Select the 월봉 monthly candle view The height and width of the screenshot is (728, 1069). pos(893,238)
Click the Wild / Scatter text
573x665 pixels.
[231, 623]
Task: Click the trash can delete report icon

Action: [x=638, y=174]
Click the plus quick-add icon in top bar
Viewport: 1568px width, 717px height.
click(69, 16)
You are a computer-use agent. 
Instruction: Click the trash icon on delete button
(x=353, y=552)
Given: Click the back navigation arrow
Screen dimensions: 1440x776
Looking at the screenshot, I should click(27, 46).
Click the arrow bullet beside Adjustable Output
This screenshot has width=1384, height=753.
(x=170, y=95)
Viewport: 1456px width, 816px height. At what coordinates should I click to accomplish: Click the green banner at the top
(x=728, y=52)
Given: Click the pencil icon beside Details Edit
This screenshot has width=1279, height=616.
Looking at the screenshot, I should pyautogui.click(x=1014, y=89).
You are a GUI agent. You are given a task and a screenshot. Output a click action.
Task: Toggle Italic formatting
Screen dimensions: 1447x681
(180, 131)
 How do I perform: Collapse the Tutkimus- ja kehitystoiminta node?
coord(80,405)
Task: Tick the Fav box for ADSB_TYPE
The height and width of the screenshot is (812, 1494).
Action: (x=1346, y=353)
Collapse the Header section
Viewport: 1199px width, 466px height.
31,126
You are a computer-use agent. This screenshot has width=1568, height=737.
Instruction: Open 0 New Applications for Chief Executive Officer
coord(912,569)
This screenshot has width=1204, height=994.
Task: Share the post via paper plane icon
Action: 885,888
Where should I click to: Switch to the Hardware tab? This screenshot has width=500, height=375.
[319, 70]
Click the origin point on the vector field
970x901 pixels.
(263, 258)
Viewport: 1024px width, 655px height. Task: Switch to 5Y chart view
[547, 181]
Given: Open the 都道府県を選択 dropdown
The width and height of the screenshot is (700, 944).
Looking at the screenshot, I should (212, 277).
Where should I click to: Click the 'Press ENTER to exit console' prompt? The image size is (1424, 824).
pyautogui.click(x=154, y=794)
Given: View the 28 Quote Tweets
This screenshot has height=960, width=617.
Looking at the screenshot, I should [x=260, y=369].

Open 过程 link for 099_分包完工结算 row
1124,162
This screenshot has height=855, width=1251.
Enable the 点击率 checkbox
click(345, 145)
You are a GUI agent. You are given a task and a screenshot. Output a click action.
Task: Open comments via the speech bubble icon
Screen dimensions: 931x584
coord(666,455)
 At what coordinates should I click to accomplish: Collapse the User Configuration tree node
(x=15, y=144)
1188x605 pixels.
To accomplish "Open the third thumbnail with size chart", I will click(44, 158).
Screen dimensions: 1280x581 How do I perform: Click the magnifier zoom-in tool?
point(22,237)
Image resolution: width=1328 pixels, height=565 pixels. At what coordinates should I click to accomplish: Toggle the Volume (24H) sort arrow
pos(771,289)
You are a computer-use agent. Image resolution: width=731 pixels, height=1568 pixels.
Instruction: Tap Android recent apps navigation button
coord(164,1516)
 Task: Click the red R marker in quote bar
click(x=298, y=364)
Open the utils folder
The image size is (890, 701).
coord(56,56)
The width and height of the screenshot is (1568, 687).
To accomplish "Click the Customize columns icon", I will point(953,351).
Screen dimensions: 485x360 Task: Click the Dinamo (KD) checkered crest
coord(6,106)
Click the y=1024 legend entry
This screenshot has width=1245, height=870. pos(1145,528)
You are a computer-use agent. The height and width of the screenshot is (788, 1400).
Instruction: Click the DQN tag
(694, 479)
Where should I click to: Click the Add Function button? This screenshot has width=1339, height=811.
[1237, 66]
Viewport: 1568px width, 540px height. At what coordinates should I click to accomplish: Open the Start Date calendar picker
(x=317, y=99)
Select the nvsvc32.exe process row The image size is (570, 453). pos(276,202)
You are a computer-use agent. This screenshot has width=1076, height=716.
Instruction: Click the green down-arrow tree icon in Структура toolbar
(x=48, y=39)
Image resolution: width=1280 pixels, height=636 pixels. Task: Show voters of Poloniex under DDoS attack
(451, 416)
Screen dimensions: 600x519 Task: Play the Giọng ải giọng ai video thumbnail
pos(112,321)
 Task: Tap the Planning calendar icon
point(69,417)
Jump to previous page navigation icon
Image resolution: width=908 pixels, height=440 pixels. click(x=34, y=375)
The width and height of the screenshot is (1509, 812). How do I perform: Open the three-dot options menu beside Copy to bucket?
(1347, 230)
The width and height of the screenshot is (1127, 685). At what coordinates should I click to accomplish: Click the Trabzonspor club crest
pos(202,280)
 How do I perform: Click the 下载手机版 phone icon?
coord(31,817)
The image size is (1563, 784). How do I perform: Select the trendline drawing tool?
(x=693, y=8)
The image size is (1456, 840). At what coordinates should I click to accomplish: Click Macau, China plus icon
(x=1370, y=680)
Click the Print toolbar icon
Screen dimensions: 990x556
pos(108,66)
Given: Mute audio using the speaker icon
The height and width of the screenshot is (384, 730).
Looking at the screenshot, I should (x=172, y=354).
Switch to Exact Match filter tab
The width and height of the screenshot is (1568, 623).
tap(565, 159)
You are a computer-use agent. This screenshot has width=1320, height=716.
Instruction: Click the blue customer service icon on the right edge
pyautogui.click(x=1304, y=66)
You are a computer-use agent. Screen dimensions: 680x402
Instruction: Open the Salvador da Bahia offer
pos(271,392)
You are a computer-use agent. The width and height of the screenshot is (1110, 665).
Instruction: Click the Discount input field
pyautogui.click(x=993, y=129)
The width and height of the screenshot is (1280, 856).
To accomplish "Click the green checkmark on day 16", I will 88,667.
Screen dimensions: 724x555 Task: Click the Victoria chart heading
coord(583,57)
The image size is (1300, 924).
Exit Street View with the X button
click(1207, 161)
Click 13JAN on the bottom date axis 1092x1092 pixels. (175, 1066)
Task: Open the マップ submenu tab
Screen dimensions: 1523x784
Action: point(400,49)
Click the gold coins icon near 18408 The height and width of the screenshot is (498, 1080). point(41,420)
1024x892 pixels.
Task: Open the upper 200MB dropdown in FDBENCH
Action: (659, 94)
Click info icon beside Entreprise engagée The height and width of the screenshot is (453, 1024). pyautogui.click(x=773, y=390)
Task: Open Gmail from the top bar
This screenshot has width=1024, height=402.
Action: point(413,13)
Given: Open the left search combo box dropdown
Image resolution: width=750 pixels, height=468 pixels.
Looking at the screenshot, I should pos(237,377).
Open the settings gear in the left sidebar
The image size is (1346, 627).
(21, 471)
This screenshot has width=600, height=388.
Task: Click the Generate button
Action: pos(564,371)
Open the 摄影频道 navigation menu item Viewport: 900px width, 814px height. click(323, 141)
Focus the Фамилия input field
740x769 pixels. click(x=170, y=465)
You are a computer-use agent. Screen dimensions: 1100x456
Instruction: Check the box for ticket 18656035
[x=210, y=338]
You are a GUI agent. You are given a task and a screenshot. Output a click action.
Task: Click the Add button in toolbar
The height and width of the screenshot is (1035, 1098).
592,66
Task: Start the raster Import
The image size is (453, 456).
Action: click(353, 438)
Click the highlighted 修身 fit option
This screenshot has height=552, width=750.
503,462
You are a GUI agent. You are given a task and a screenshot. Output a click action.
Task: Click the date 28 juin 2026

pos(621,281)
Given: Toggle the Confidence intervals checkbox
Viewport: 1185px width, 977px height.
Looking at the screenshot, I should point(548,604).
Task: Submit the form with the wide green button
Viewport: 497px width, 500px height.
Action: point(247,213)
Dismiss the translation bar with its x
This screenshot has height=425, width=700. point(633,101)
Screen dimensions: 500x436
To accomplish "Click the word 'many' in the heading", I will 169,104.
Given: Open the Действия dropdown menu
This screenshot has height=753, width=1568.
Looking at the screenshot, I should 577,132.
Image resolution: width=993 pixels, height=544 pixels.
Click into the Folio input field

--------------------

§ What you need to do
Read the entries and show each line that mentions "will".

§ Answer
To accomplish "Open the third thumbnail with size chart", I will click(44, 158).
To accomplish "Click the Customize columns icon", I will point(953,351).
To accomplish "Click the green checkmark on day 16", I will 88,667.
To accomplish "Click the word 'many' in the heading", I will 169,104.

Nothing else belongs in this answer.